Es handele sich um vorläufige Zahlen, da die Daten einiger Transplantationszentren fehlerhaft, unvollständig und von „inakzeptabler Qualität” seien - und damit nicht auswertbar. „Schon das alleine ist Grund zur Sorge, denn die Zentren sind zur genauen Dokumentation verpflichtet.”

Auch bei der Betrachtung von einzelnen Organbereichen zeigten sich deutliche Ungleichheiten zugunsten von Privatpatienten: Sie hatten auf den Wartelisten für Herzen nur einen Anteil von 10 Prozent, erhielten aber 21,5 Prozent der 2005 transplantierten Herzen.

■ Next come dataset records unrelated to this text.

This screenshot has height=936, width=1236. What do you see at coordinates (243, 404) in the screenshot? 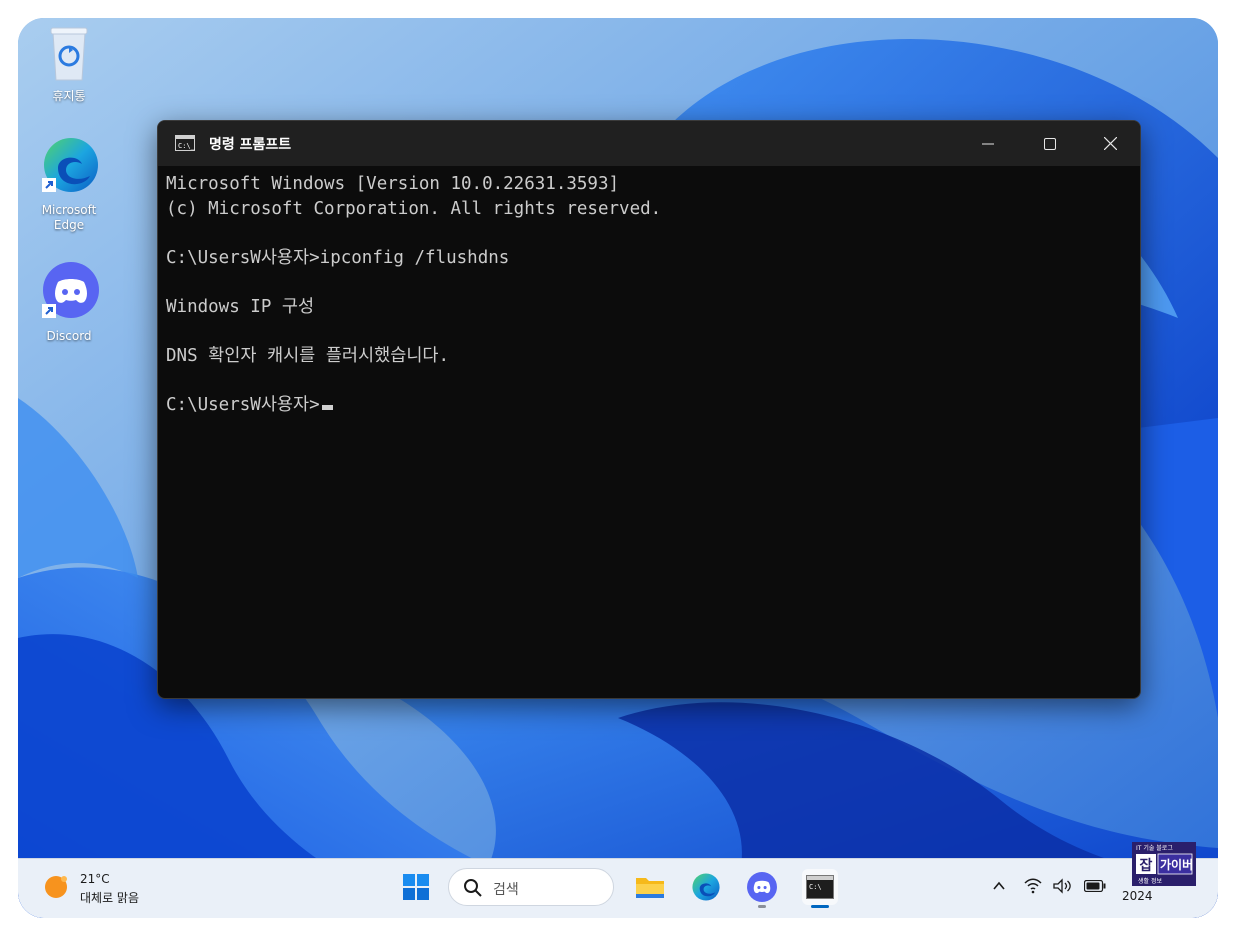
I see `console-prompt: C:\UsersW사용자>` at bounding box center [243, 404].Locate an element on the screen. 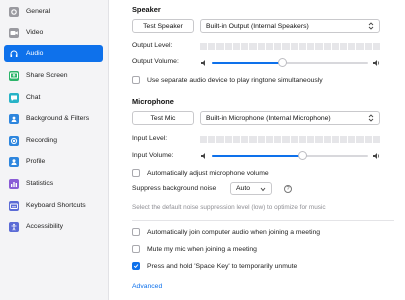 This screenshot has width=405, height=300. test-mic-button: Test Mic is located at coordinates (163, 118).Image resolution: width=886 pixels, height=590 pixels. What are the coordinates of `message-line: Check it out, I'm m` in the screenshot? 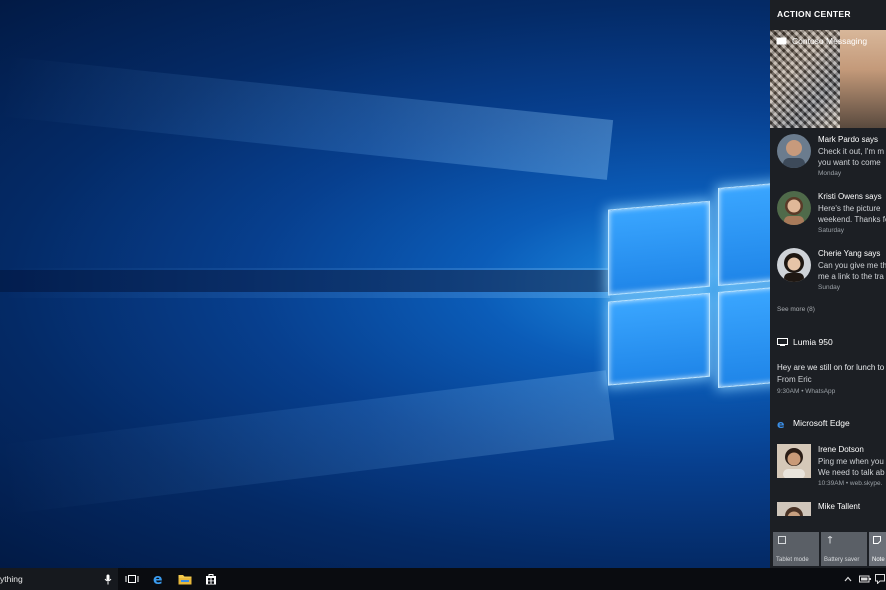 It's located at (851, 152).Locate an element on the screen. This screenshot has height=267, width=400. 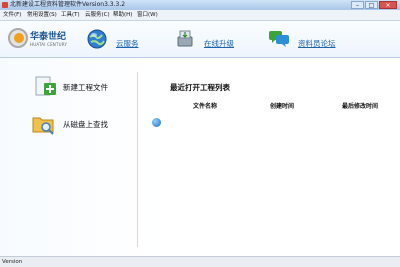
forum-link: 资料员论坛 is located at coordinates (306, 40).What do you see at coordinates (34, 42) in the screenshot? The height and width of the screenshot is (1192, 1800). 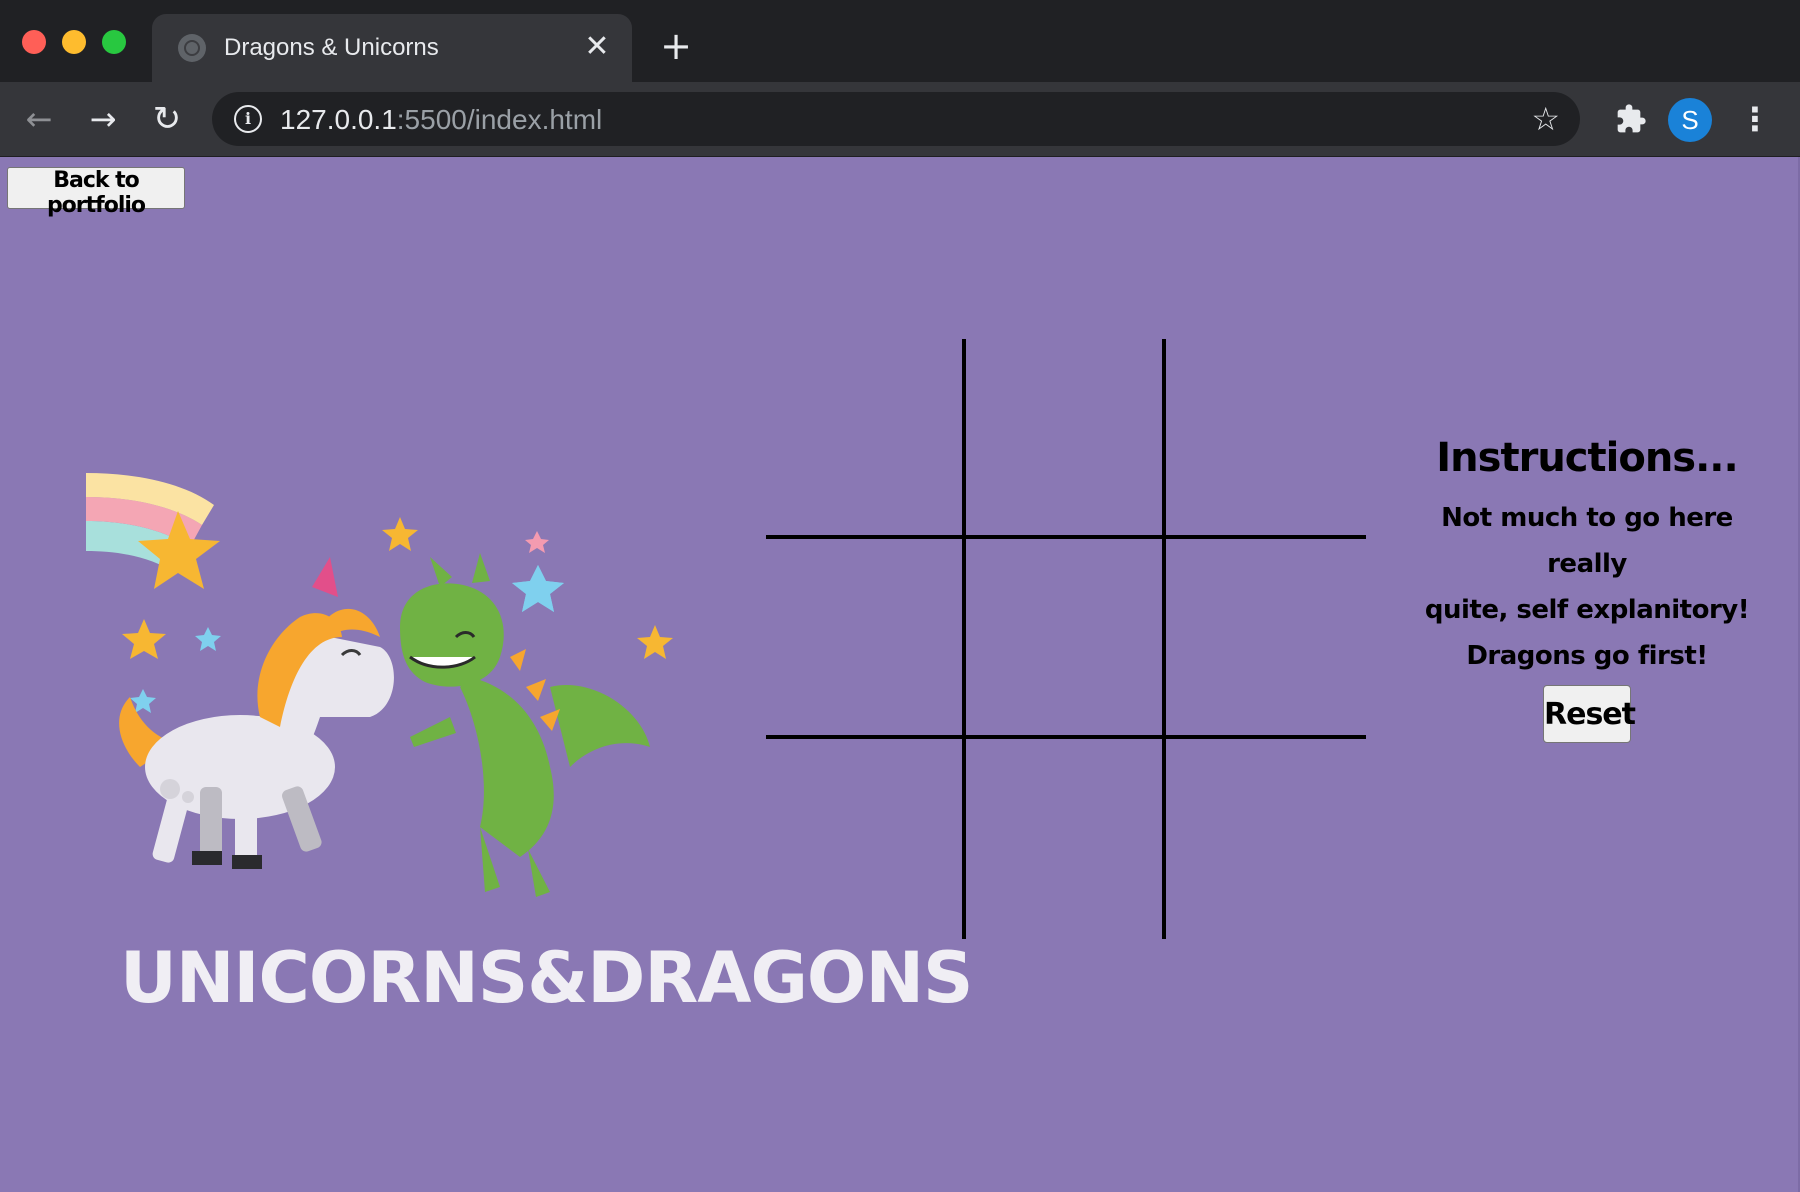 I see `window-close-button` at bounding box center [34, 42].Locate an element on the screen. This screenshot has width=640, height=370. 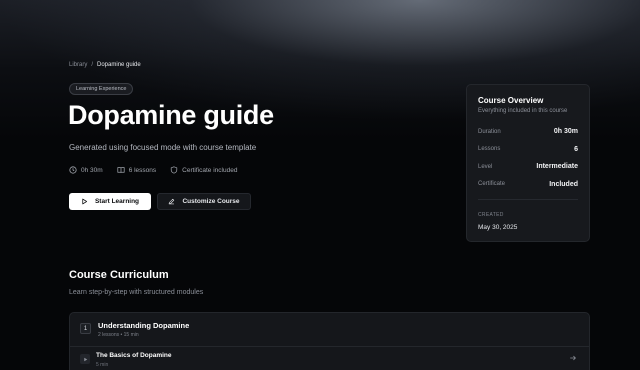
overview-row-label: Certificate is located at coordinates (492, 184).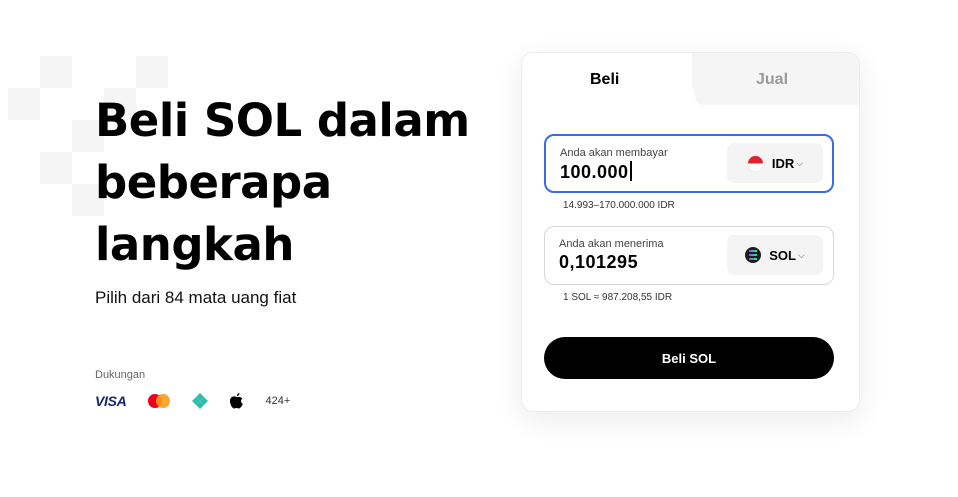 The width and height of the screenshot is (958, 497). I want to click on pay-currency-code: IDR, so click(783, 163). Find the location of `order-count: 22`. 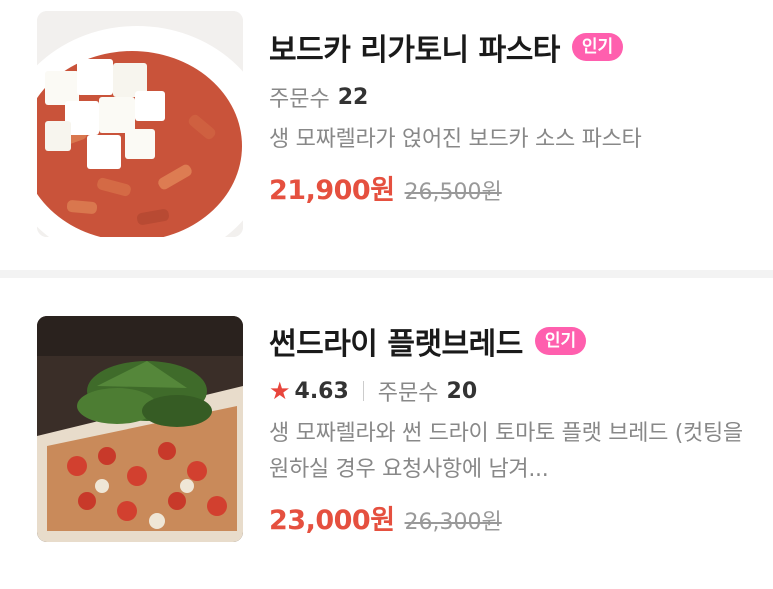

order-count: 22 is located at coordinates (353, 97).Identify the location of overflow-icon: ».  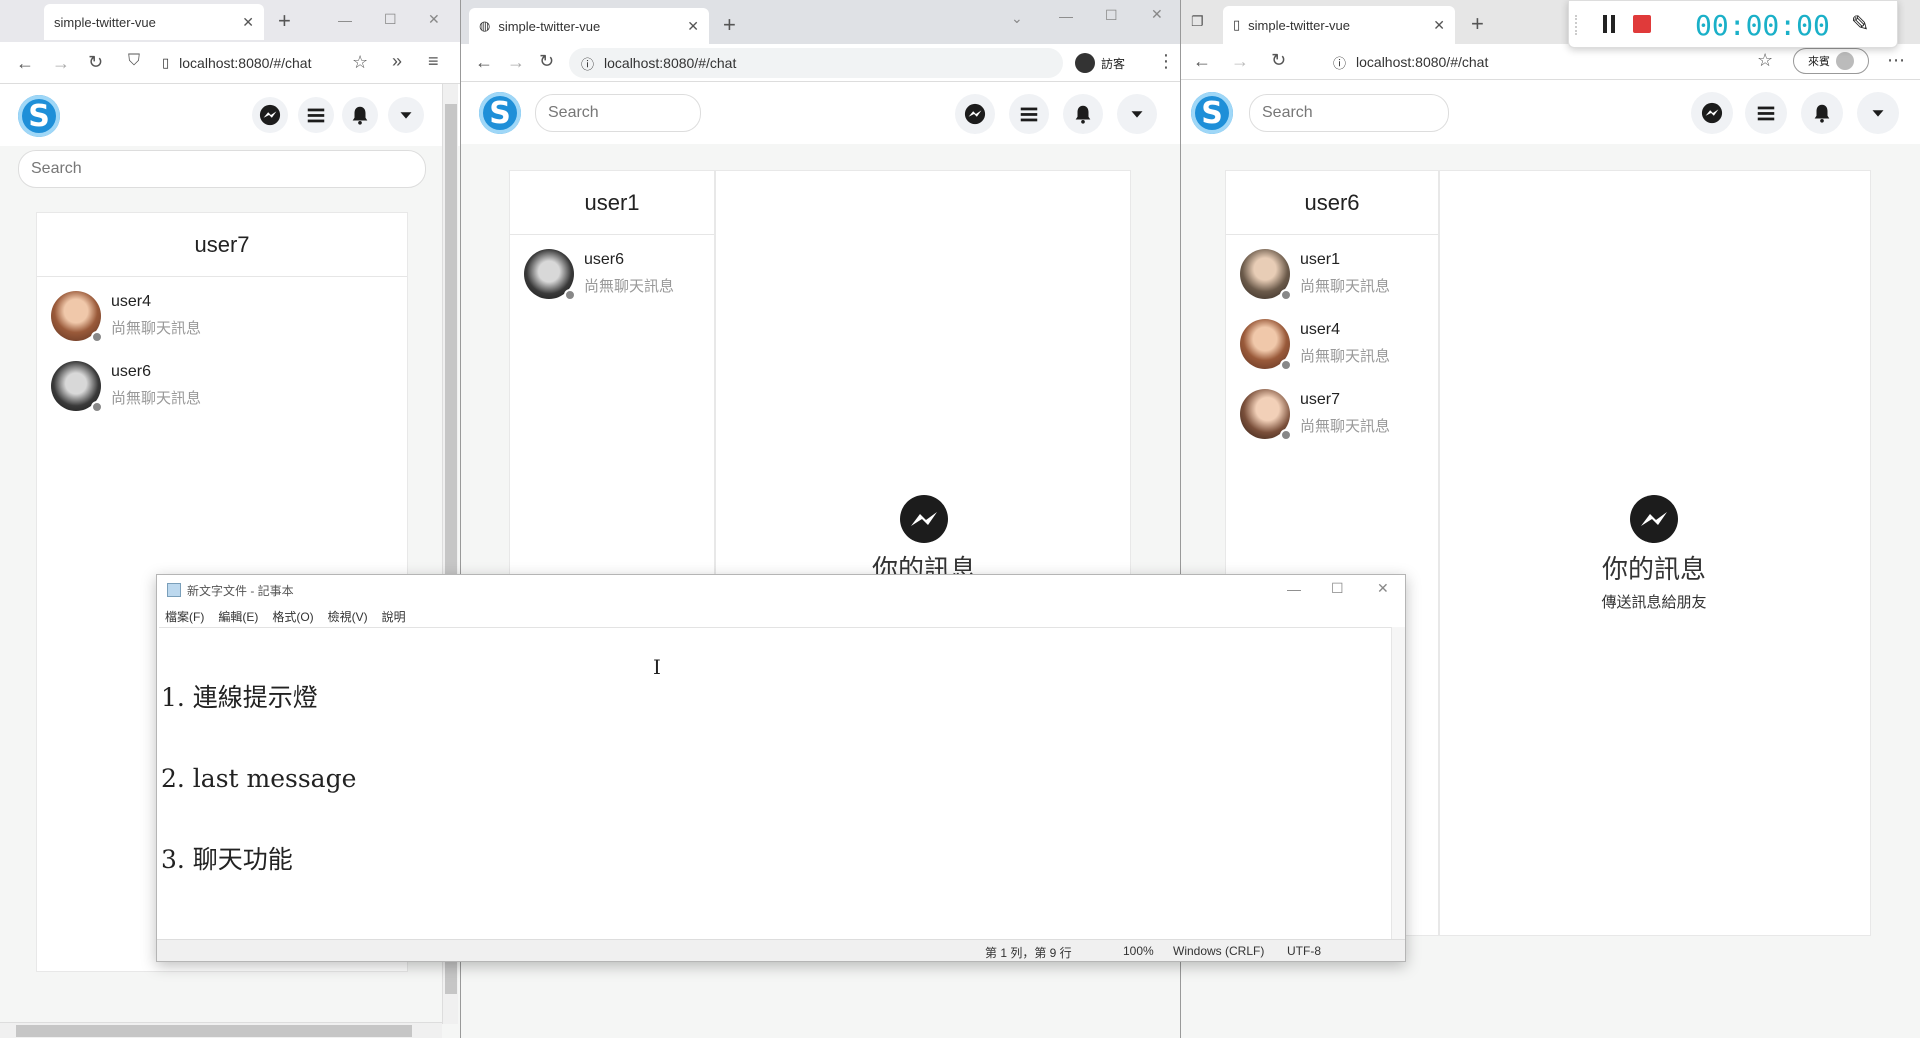
(397, 61).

Ähnlich war das ermittelte Bild bei Nieren, Lungen und Leber.

2005 waren den Angaben zufolge insgesamt 3943 Transplantationen vorgenommen worden, davon 3297 bei gesetzlich Versicherten und 646 bei Privatversicherten (16,38 Prozent). „Die Privatversicherten bekommen 50 Prozent mehr Organe als es ihrem Anteil an der Gesamtbevölkerung entsprechen würde”, erklärte Lauterbach.

„Wir beobachten eine deutliche Bevorzugung von Privatversicherten in anderen medizinischen Bereichen.” Das gelte etwa bei der Behandlung durch Spezialisten oder mit teuren Medikamenten. Daher sei eine umfassende Prüfung naheliegend, ob es auch bei der Organtransplantation entsprechende Unterschiede gebe.

Die zuständigen Behörden und das Gesundheitsministerium müssten dies weiter prüfen, verlangte der SPD-Politiker. Bei der Kölner Studie handele es sich um die erste, die die Tätigkeitsberichte der Zentren ausgewertet habe.